William Cullen Bryant, qui naquit en 1794, a publié des vers pendant soixante-dix ans. Même après une lecture très attentive et entière de son œuvre, il est impossible de dire à quelle époque de sa vie le poète a été jeune. A vingt-sept ans, il épousa miss Fairchild, à qui il a dédié plusieurs poèmes composés au cours des cinquante années de leur paisible union : « O la plus belle des filles de notre campagne ! La forêt profonde, là où nul n’a laissé sa trace, est moins vierge que l’on sein. » Si l’on ajoute à ces vers de petites pièces comme la Vie future, dans laquelle le poète exprime l’espoir que sa femme lui apparaîtra dans la sphère des corps glorieux telle qu’il l’a connue, — comme la Vie qui est, une douce oraison de gratitude adressée à Dieu après une sérieuse maladie de la « très chère épouse, » — on aura tout le bouquet de poésies que Bryant ait jamais adressées à une femme.

Ceux qui ont voyagé à travers les États du Nord de l’Amérique y ont admiré la beauté de l’automne et ont remarqué la faillite du printemps. A peine les neiges d’hiver sont-elles fondues que la subite ardeur du soleil appelle les fermiers à leurs jardins et à leurs champs.

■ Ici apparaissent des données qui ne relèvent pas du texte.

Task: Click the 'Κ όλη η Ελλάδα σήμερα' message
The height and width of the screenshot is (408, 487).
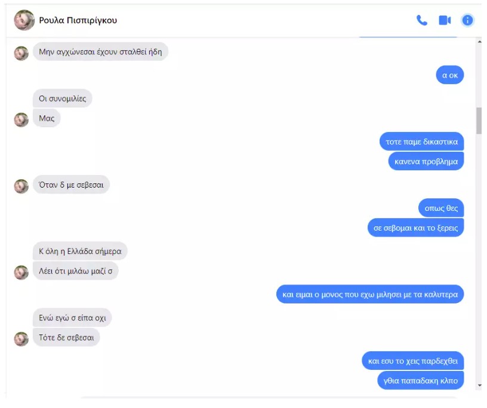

C’est l’histoire des poètes américains. D’un saut ils passent de l’inexpérience indifférente à la fièvre de la vie active, et c’est seulement à la minute où leur flamme décroît comme un été mourant de la Saint-Martin, — l’ « Indian Summer » d’outre-mer, — qu’ils se prennent à rayonner, pour la première fois, dans des rêveries d’automne.